Texte fourni
--------------------

Figure météorique de la scène artistique parisienne des années 1950, Bernard Réquichot est enfin mis à l’honneur au Centre Pompidou. Un itinéraire artistique d’une exceptionnelle intensité !
Peuplée de Reliquaires, de Traces graphiques et de Papiers choisis, l’œuvre de Bernard Réquichot (1929-1961) fait fi des catégories trop bien établies pour dessiner une trajectoire fulgurante entre art informel, abstraction lyrique et surréalisme. Figure météorique de la scène artistique parisienne des années 1950, l’artiste et écrivain a développé en moins de dix années un registre singulier où la matière n’est requise que pour exprimer une intériorité, à la fois inquiète et profondément exigeante. Car de 1954, date à laquelle il commence à exposer, à son suicide en 1961 à l’âge de 32 ans, l’artiste ne s’inscrivant dans aucun style ni aucun mouvement, ne cessa d’expérimenter. Sa mort interrompt alors brutalement une production d’une exceptionnelle intensité qui inspire, en 1973, à l’écrivain et sémiologue Roland Barthes un essai déterminant pour sa postérité. Prolixe, Réquichot ne garda qu’une infime partie de sa production et exposa avec difficulté, considérant que la peinture est une chose secrète qu’on ne montre qu’aux amis. Prodigieusement inventif, il diversifia sa pratique de peintre en l’élargissant au dessin et au collage, où il continua à faire preuve d’une saisissante originalité.

--------------------

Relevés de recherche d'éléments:
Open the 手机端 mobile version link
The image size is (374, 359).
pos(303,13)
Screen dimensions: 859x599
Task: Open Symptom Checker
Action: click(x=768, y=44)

--------------------

À faire
Poursuivez le texte sur Bernard Réquichot à partir de sa dernière phrase. Le matériel ne joue ici aucun rôle.

Résultat
D’abord adepte d’un style cubisant, inspiré par sa brève proximité avec le peintre Jacques Villon, il s’en détourne dès 1955 au profit d’une abstraction puissamment gestuelle et matiériste qui puise son inspiration dans l’observation de la nature. Malaxée au couteau, la matière donne alors naissance à d’inextricables enchevêtrements végétaux et par éclats, ondes et déchirures, son œuvre triture alors la peinture dans une fièvre de création qui va crescendo. Entre recherches et expériences, son art s’institue ainsi comme un mode de connaissance indissociable d’un examen des mécanismes mentaux. Saturés, ajourés ou découpés, les supports sont mis à mal et se recouvrent d’épais et mystérieux reliefs, fondés autour d’agglomérats de peinture déposés en gouttes, flaques et coulures. La matière picturale se fait dense, intense, et s’épanouit dans un rapport dominant de rouge et de bleu sur d’étranges reliquaires, grandes boîtes colorées élaborées autour de débris, d’ossements et de terre, dont les références à la vie organique sont évidentes. Partout, le motif de la spirale, symbole de l’infini auquel l’artiste ne cesse d’aspirer, forme une obsession fondamentale qui se propage en d’inépuisables proliférations. Formant la trame cardinale de ses nombreux dessins, il trouve également sa traduction en sculpture sous la forme d’agrégats d’anneaux en polystyrène. Inspiré par Henri Michaux, Réquichot s’adonne à une graphie tourmentée, soit une écriture illisible vécue comme prolongement de ses dessins spiralés. Sa mort prématurée, la veille de sa deuxième exposition à la galerie Daniel Cordier, met fin à une vertigineuse production marquée par l’urgence, ce que l’une de ses œuvres aux accents tragiques nomme La Guerre des nerfs.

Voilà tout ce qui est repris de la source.